Set problem
Select each line in the listing below that contains the word "perform". Copy those lines in full.

A run of records:
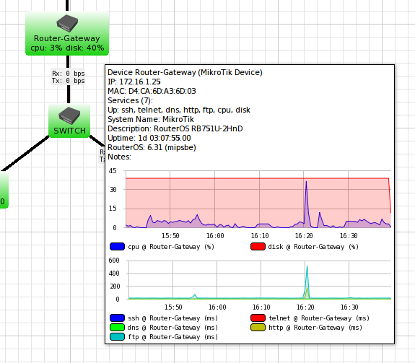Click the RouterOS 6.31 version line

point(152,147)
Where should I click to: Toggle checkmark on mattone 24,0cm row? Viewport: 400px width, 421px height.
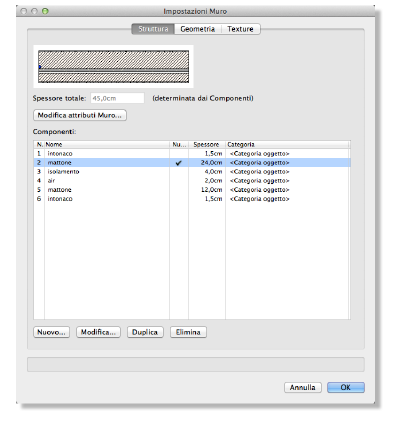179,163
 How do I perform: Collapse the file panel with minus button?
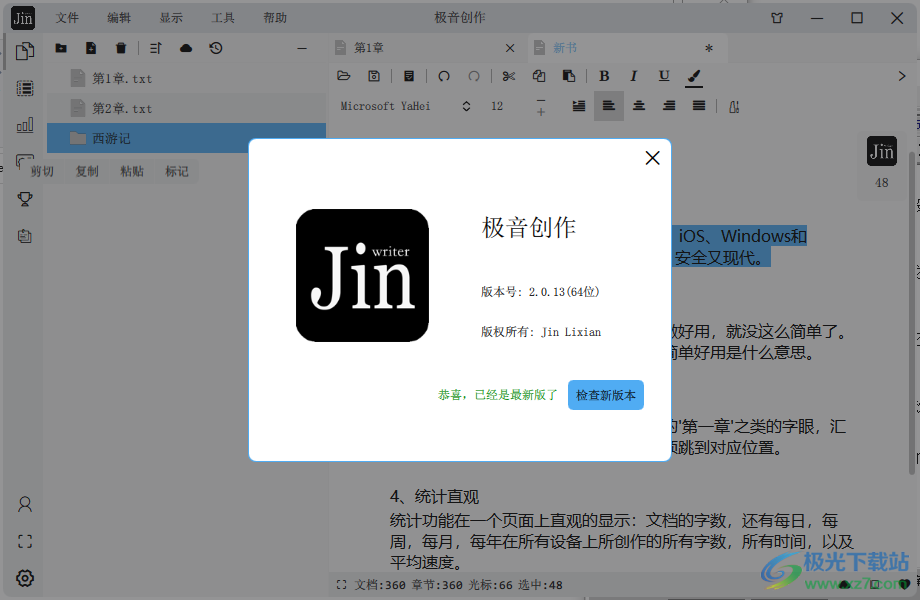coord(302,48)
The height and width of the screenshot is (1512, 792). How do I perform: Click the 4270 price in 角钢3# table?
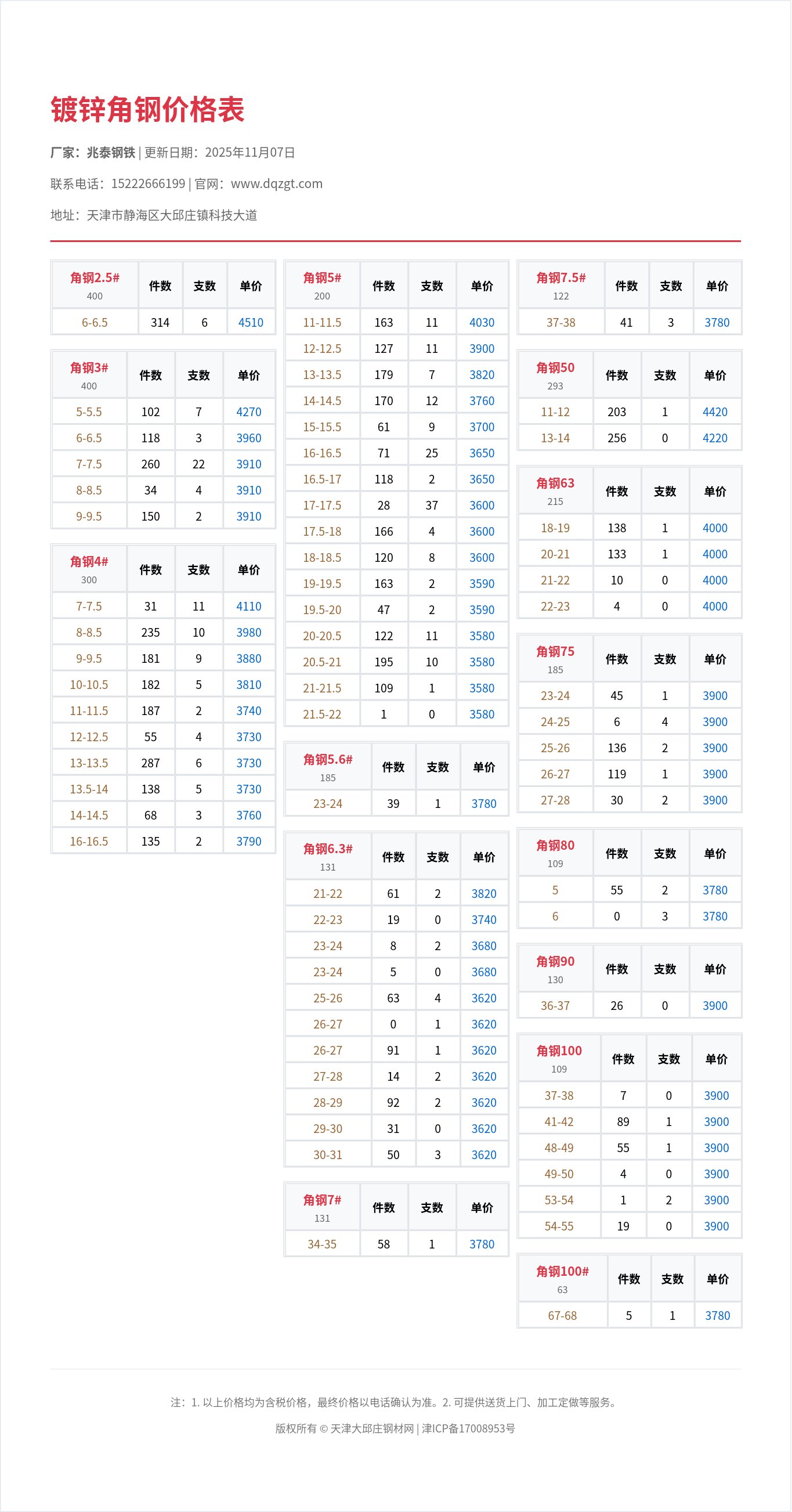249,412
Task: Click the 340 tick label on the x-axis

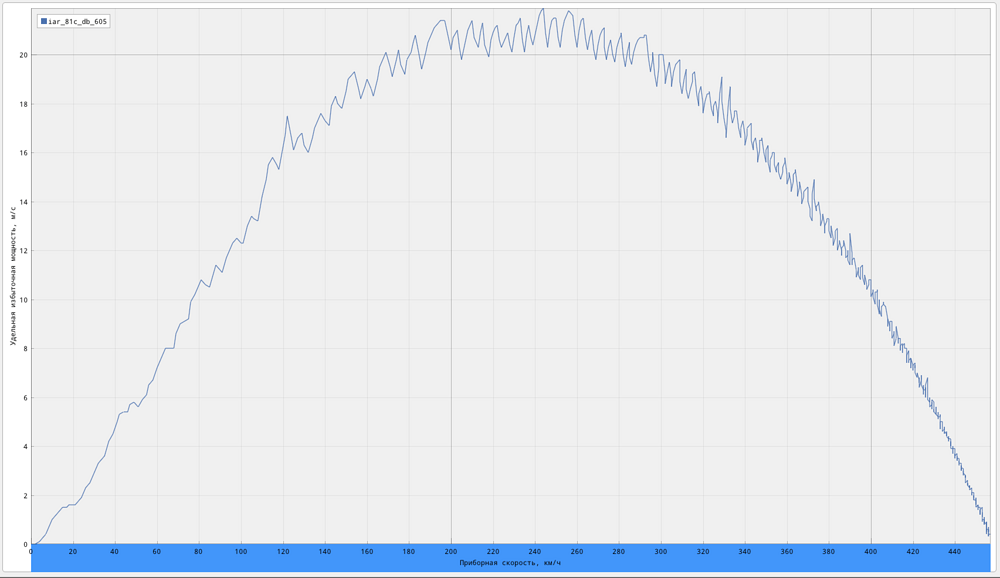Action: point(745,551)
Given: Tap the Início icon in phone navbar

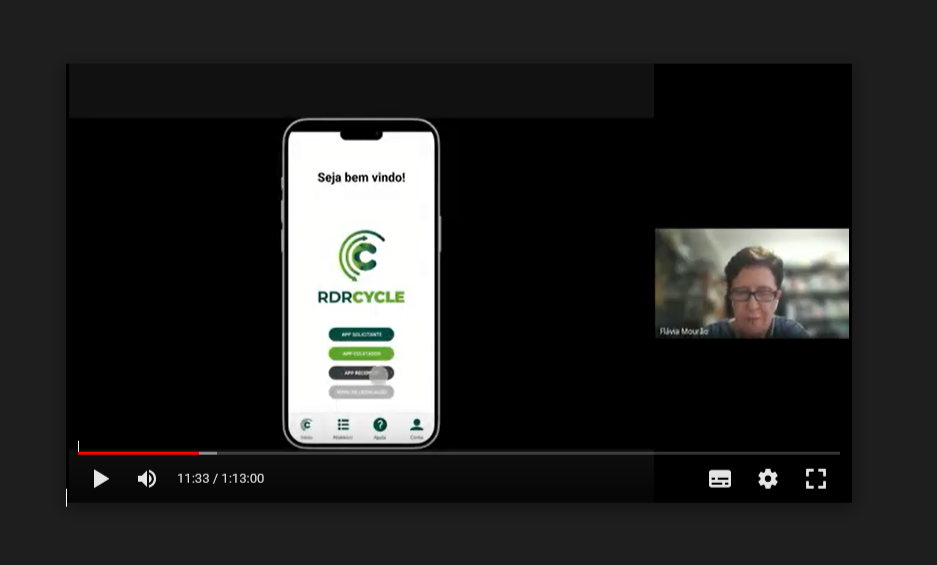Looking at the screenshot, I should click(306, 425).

Answer to the task
 How do I perform: Collapse the file panel with minus button?
The height and width of the screenshot is (1512, 792). How do I perform: Click the 4270 price in 角钢3# table?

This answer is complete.